I was not the only round eye in there, but I was the only round eye male shopping alone. In this H-Mart, located in a relatively upscale suburb, Westminster, the clientele was mostly Chinese, Korean, and Japanese. In the much larger H-Mart located in more downscale Aurora, the mix is much more diverse with East Indians, Filipinos, more round eyes, Malay, Latino.





8-10 inches of new, fluffy snow Monday night and yesterday. Looking out our bedroom window at night I see Christmas.

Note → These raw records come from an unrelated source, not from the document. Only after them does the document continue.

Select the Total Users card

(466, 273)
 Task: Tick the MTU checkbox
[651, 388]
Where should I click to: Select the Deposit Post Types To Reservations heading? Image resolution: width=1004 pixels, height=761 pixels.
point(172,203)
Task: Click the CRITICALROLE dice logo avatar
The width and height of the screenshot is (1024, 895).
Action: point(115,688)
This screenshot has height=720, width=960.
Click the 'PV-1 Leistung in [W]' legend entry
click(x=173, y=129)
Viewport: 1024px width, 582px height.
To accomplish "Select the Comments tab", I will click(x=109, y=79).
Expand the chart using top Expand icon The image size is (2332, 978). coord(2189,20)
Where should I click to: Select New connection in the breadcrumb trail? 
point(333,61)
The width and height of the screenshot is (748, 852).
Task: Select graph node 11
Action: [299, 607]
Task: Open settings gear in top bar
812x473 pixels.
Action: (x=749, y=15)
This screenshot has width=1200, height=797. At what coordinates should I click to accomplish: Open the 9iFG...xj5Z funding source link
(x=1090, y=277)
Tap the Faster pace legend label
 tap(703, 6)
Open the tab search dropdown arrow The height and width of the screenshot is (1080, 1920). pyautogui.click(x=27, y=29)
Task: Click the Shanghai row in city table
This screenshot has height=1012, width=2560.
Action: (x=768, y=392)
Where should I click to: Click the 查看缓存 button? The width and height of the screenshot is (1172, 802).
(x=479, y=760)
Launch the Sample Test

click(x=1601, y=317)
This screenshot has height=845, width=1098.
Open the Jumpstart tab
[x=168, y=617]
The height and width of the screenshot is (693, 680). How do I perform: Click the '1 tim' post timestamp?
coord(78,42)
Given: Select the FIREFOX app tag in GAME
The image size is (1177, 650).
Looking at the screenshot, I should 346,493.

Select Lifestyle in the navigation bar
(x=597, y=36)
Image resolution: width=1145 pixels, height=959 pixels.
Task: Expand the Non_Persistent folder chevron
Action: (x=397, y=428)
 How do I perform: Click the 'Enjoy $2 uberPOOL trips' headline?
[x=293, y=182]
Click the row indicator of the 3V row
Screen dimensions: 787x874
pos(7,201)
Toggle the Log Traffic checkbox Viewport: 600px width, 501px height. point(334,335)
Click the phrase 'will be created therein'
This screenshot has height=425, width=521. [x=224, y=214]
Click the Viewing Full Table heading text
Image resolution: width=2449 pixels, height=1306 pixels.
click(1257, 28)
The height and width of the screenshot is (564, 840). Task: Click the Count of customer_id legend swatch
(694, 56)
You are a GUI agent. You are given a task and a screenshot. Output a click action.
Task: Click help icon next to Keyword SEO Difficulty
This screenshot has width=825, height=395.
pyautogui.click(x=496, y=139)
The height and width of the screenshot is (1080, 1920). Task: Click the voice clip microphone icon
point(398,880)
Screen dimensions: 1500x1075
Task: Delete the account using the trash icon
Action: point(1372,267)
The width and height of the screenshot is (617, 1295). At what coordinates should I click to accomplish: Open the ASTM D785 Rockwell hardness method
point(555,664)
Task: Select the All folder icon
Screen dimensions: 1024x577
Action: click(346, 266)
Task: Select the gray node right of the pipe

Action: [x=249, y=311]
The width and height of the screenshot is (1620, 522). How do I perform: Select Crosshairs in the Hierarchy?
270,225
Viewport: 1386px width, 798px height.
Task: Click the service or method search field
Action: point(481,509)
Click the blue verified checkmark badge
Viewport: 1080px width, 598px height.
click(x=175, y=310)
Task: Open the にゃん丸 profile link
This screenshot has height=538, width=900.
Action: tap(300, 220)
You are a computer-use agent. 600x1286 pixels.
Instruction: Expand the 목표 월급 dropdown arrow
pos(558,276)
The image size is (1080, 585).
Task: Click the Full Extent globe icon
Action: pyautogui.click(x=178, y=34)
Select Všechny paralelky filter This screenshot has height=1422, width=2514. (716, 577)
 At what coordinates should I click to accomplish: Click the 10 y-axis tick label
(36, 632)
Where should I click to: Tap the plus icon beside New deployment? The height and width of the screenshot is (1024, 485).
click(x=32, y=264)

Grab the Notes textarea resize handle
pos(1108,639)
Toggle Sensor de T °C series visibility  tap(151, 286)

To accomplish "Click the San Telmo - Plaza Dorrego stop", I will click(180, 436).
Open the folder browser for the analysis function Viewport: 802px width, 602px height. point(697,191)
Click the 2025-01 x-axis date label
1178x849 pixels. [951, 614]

Flocked trees. The full moon shining on fresh powder. A significant chill in the air. 7 degrees.
*”Tu B’Shvat is the New Year for the Trees. As in all other points in the Jewish calendar, Tu B’Shvat offers a unique opportunity for insight into living and personal growth. Throughout the centuries, Kabbalists have used the tree as a metaphor to understand God’s relationship to the spiritual and physical worlds. Moshe Chaim Luzzatto, in his 18th century classic The Way of God, teaches that the higher spiritual realms are roots that ultimately manifest their influence through branches and leaves in the lower realms.
I finished the creation of the waters yesterday. Some gold flake to give continuity with the first one, not finished yet because I’m waiting on some Elmer’s glue for the gold leaf.
Kate’s wanting to get out and not just visits to medical facilities. Her stamina has improved some, she’s eating more. She’s still in the 80-82 zone, but I’m looking forward to her cracking 83. Then up from there. She’s laughing and smiling, things I didn’t see often over the last three months. Enjoying these moments. Both of us.